Money (“it’s too expensive”) is a common objection, but it’s often not the real reason. Price is simply a useful way to end the conversation.
“I’m afraid” is something we don’t want to say, so we search for an objection instead.
And what leads to forward motion? Either a shift in the culture, in peer approval, which lowers fear. Or sometimes, the fear of doing nothing exceeds the fear of moving forward.
Errors are preventable.
But preventing errors requires an investment. Before committing to an error-free production environment, it’s worth calculating the cost.
A typo on this blog is relatively inexpensive. (Thanks to loyal reader Seth Barnes for graciously emailing me when one slips through).
On the other hand, a mistake in calculating the route of a high-speed rail line might cost a billion dollars… And we probably don’t want any errors on the pacemaker assembly line.
If you’ve decided that errors are too expensive for your project, then build a system that doesn’t depend on heroics to avoid errors. Sure, that costs more than just trying harder, but if trying harder was going to reduce errors, it would have worked already.
The pilot who painstakingly works through the pre-flight checklist might not be a swashbuckling Maverick type, but they are much less likely to be the victim of a careless error. The reason that planes don’t crash is because there are countless layers of redundancy and systems to be sure that they don’t.
Spend the time and spend the money and the errors can be avoided. Or accept that errors are part of wayfinding, and realize that your problem is caused by a systemic situation, not a lack of effort.
The second time you rewire a system after finding a hum, it might take two minutes. The first time, the time you figured out what the problem was, it might have taken two hours.
Typing a book takes a few days at most. Figuring out what to type might take years.
We are either adding value by using our time to do something that’s been done before… or we’re contributing by finding out a way to do something new or create a better path forward.
If you’re simply ‘typing’, the work might still be important, but you’re not fulfilling your potential. You won’t earn as much in the way of respect, compensation or satisfaction, either.
On the other hand, if you’ve signed up for wayfinding, forgive yourself if it takes a little (or a lot) longer. Because if we knew the right answer, we would have found it already. That’s the hard part.
It’s possible that you can earn a wayfinding premium when you’re merely repeating something you discovered a while ago, but that’s hard to maintain. And it’s possible that you could find someone to solve your interesting problem fast and cheap, but that’s unlikely.

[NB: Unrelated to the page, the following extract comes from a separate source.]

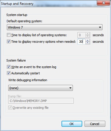Decrease recovery options seconds with down arrow
The height and width of the screenshot is (131, 111).
[87, 43]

Being really clear about what we’re buying (and selling) opens the door to getting serious about whether or not you’re here to solve an interesting problem.
The mirror might not lie, but no one looks at you in the mirror more than you do.
Your business or project or life story is intimately known to you. You have lived it. But the outside world will never see all of it, can never see all of it.
And so we bump into the disconnect. The disconnect between the thing we know so well and what others have decided based on their own agenda, background and limited experience with us and our work.
When they don’t align, we can focus on the quality and consistency of our story, and be sure that our actions are integral with the conception we’re working so hard to share.
Consistency is what people pay attention to, and when it’s not there, they make up a story about why. Because they can’t truly know.
People don’t say yes or change their minds because you persist.
That’s because we don’t like to admit we were wrong.
If we’re going to go forward, it’s because something has changed. It might be that our situation is different, that the story we tell ourselves is different, that the times have changed or that your offering has. It might be that we trust you more.